Work out how many lines in the data below contain the string "Choose", and reply with that figure alone.

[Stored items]
* * *

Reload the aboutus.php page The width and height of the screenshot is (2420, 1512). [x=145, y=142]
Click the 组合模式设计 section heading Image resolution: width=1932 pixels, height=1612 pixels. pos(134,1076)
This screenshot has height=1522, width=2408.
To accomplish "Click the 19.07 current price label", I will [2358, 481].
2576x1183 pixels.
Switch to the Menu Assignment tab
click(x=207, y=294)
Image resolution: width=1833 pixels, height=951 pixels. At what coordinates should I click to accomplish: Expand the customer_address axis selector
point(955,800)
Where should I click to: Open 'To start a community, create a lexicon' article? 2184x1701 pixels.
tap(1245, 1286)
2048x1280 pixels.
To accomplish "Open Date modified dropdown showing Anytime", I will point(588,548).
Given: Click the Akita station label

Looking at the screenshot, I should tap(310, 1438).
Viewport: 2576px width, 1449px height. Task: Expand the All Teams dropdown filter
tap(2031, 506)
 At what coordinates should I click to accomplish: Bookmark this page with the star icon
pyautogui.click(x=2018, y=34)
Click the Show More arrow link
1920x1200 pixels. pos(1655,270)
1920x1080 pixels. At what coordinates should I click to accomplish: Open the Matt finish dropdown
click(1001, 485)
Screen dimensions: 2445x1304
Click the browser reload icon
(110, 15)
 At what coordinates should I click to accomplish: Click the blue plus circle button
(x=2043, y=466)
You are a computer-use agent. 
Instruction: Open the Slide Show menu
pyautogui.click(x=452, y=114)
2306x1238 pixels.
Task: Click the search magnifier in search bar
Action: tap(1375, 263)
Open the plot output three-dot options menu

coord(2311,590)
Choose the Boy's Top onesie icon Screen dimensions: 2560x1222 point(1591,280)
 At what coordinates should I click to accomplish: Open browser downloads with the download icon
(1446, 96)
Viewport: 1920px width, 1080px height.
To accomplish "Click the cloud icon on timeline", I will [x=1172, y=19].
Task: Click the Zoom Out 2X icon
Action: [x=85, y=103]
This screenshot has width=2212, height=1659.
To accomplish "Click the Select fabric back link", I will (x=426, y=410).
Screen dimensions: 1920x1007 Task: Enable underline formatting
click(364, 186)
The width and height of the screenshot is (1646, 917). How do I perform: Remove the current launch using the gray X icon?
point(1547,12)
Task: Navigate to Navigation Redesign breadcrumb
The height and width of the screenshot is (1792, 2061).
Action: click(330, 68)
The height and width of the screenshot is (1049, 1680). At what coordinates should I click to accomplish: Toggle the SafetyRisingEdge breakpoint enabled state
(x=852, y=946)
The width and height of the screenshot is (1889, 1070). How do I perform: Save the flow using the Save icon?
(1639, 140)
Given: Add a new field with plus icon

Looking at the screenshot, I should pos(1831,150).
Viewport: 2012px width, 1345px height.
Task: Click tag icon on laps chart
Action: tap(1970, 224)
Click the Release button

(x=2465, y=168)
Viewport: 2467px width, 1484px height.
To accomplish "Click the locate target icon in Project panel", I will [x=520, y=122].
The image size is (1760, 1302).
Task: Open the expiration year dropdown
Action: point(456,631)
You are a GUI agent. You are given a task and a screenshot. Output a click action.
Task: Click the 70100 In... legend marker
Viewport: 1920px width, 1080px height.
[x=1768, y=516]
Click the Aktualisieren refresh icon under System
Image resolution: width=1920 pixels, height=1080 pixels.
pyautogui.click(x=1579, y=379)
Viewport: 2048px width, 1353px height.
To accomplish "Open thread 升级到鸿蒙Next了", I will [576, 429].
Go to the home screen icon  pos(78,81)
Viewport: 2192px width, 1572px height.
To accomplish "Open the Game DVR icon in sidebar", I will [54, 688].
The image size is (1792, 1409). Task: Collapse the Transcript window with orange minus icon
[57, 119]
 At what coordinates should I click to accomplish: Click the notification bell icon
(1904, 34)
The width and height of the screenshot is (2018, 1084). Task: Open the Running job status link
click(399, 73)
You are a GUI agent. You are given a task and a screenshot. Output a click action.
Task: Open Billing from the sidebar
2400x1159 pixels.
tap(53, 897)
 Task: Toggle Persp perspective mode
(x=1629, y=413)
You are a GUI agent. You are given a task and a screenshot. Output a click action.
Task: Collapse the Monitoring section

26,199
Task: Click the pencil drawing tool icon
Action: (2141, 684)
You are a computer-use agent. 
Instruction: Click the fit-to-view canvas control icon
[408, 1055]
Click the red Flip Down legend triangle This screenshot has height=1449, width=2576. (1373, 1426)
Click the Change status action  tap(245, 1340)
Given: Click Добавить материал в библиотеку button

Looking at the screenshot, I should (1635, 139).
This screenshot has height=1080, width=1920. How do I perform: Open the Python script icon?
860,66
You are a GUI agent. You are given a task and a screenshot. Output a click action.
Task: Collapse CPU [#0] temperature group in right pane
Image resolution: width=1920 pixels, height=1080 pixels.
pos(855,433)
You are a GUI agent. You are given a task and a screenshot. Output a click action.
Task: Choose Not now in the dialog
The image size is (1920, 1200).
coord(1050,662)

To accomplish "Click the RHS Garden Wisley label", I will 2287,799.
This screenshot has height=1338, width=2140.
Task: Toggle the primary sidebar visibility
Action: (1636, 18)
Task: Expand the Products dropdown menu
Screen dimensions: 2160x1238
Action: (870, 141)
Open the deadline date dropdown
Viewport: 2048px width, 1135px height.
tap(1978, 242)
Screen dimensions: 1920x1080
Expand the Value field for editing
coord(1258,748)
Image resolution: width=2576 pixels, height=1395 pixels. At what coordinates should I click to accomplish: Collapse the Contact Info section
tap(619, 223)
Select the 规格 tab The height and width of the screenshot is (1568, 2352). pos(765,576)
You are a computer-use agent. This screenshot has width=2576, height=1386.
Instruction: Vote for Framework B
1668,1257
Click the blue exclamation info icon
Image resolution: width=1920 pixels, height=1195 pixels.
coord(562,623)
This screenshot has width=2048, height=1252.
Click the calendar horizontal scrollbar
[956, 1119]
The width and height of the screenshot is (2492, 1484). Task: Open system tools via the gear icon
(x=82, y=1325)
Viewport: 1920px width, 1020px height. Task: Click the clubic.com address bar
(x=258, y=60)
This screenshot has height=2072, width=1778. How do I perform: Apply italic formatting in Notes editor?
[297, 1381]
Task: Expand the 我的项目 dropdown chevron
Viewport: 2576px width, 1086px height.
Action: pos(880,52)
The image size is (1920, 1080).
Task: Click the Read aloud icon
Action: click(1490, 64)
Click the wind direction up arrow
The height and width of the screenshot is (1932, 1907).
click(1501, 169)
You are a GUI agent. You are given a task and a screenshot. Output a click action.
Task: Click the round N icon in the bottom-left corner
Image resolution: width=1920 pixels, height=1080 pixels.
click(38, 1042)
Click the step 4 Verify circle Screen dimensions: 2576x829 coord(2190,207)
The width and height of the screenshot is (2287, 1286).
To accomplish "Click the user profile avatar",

* * *

| Problem solution |
2